WHAT NEEDS TO BE DONE: Output the lines of the records below exactly, beginning at their first line and ending at the line with "This screenshot has width=1347, height=801."; include no pictures.

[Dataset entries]

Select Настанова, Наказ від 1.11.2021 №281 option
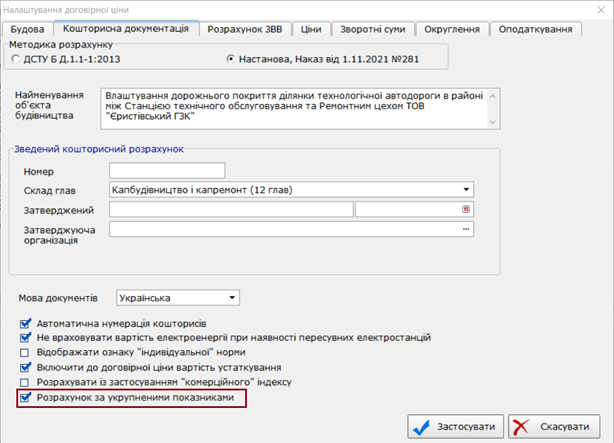 click(231, 59)
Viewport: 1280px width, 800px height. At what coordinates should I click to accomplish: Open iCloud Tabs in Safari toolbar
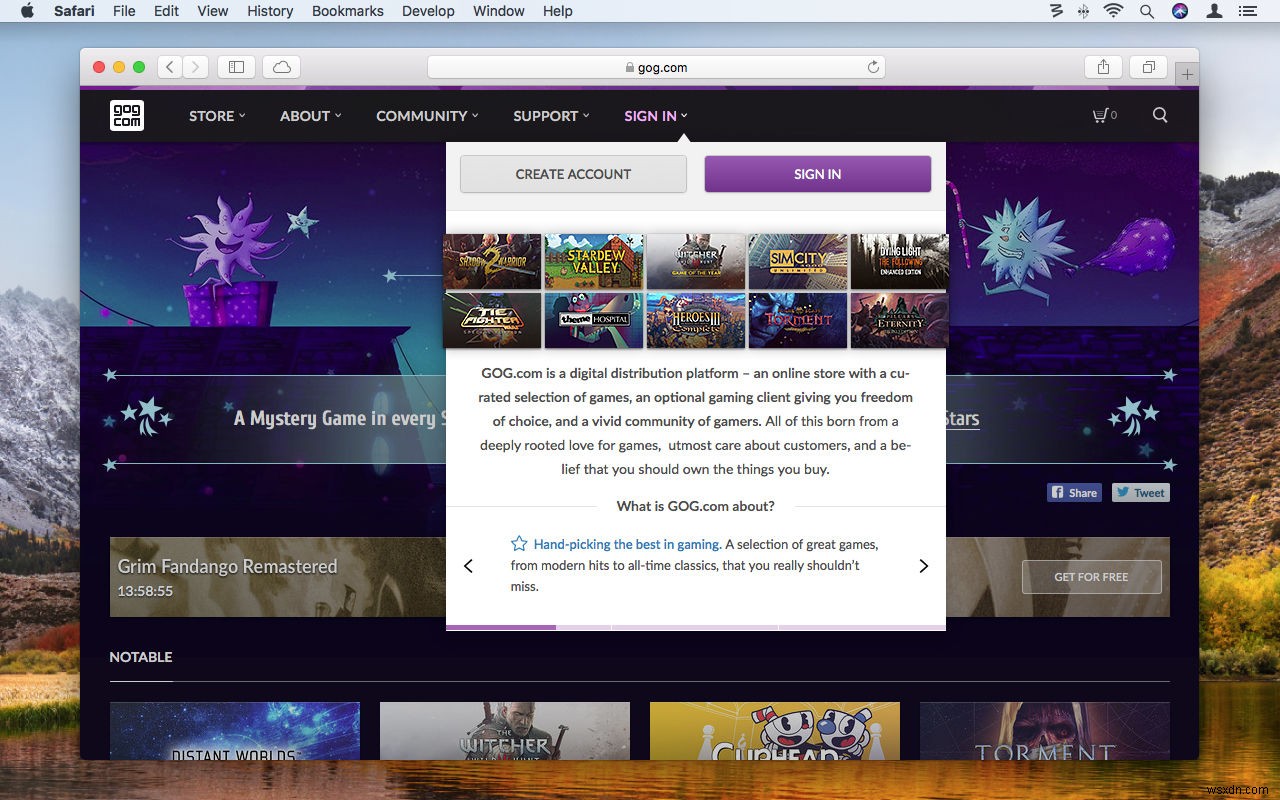tap(281, 66)
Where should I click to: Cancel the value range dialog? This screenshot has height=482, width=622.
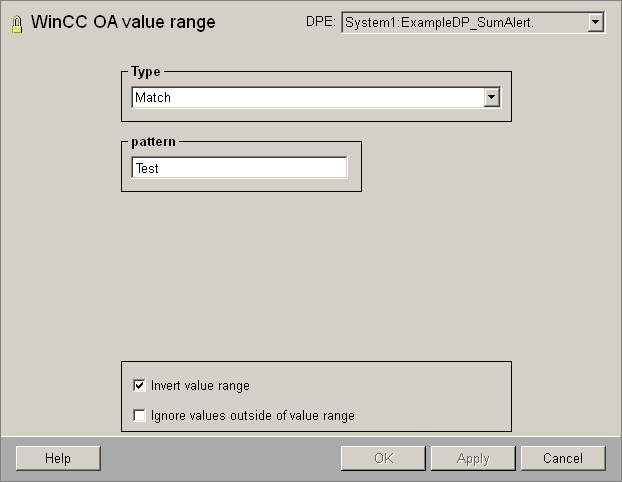562,458
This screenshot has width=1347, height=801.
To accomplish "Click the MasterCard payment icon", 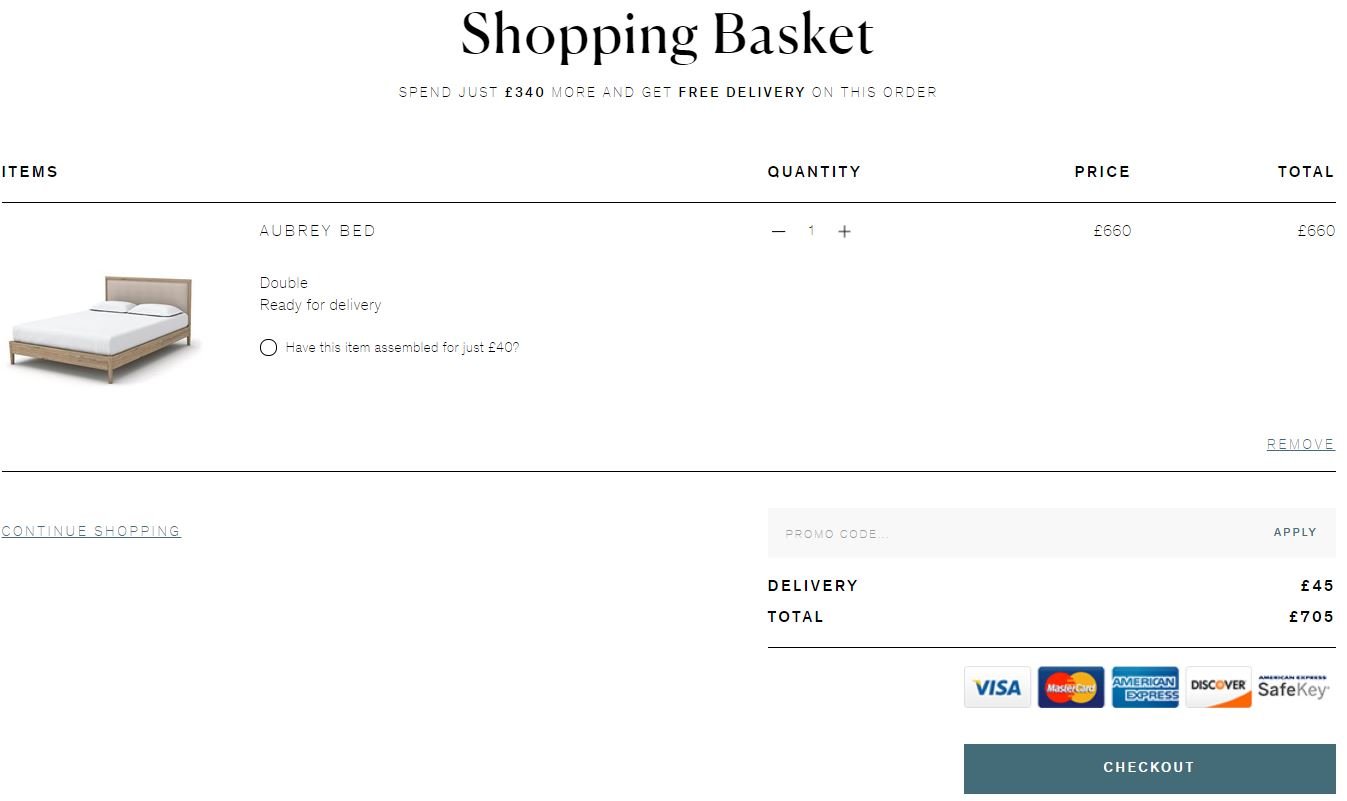I will [1071, 687].
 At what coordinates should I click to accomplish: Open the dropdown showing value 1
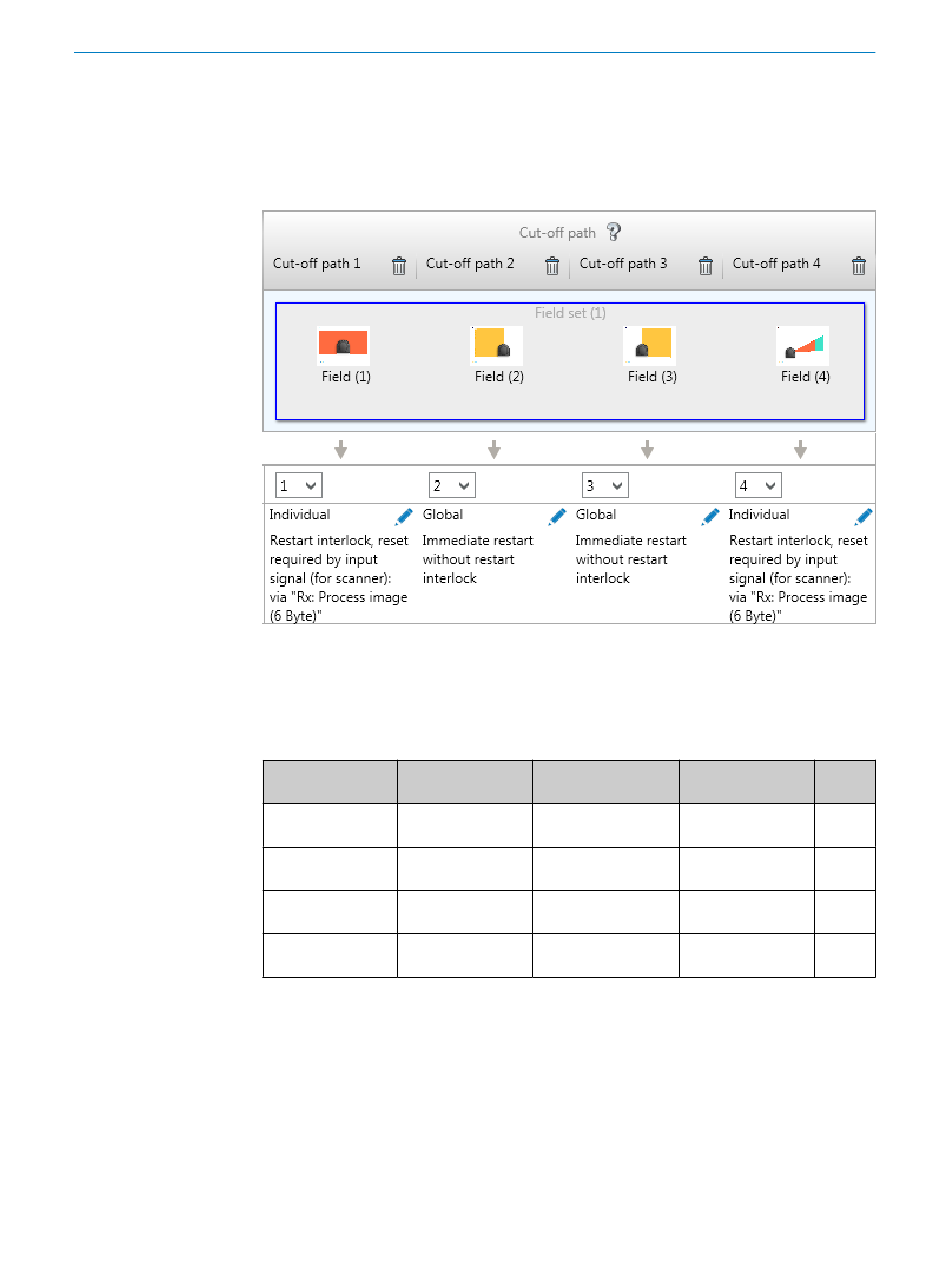click(299, 486)
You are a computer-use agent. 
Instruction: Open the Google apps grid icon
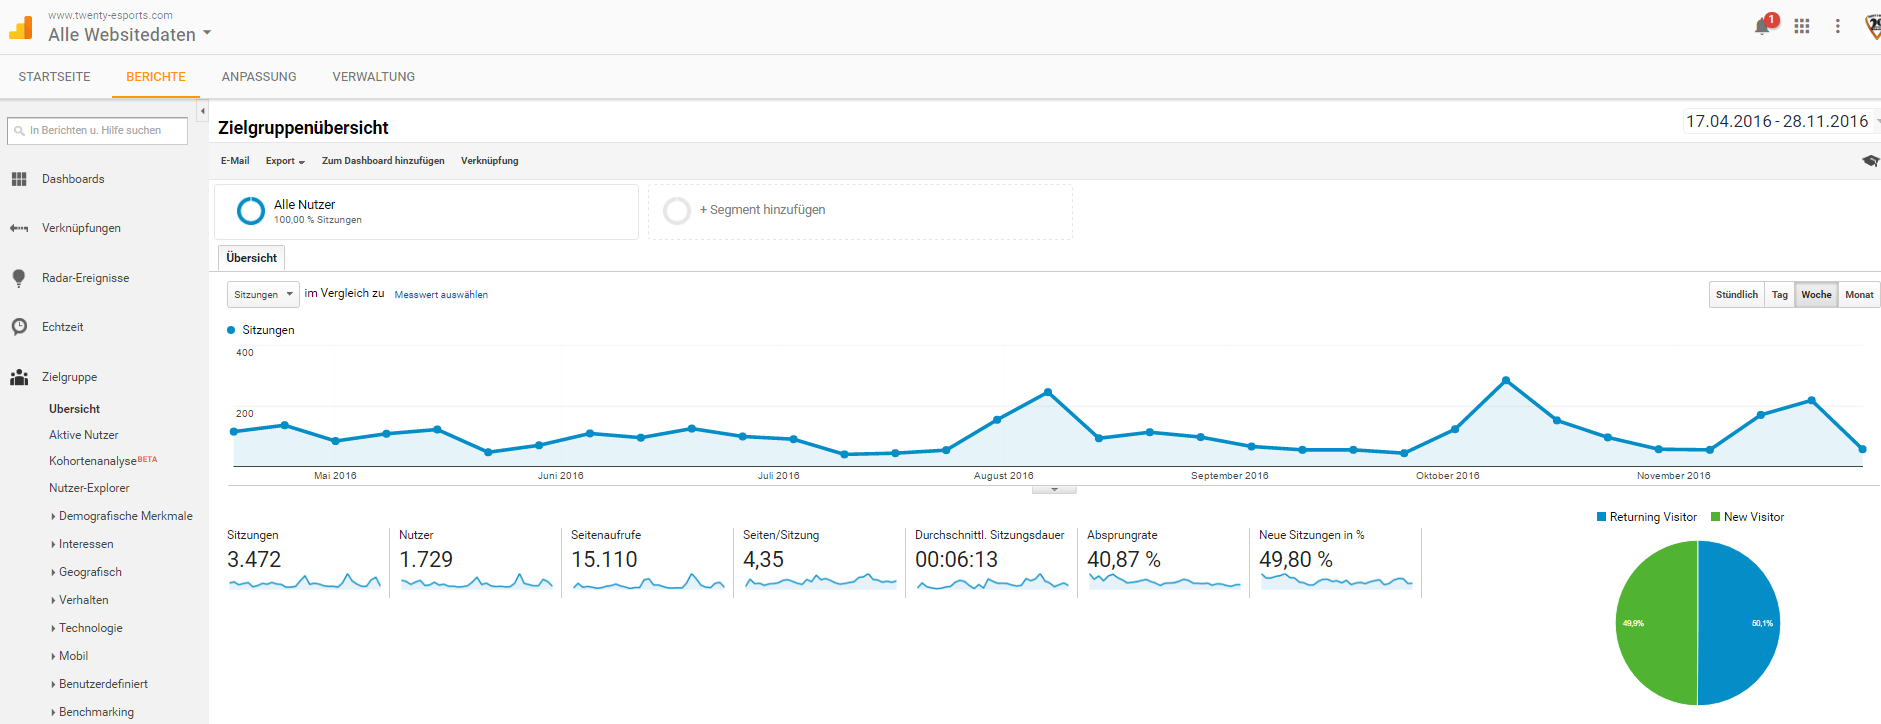click(x=1802, y=26)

EXERCISE SOLUTION:
Select Настанова, Наказ від 1.11.2021 №281 option
 click(231, 59)
Viewport: 1280px width, 800px height. At what coordinates should I click to accomplish: Open iCloud Tabs in Safari toolbar
tap(281, 66)
Where should I click to: Cancel the value range dialog? This screenshot has height=482, width=622.
562,458
This screenshot has width=1347, height=801.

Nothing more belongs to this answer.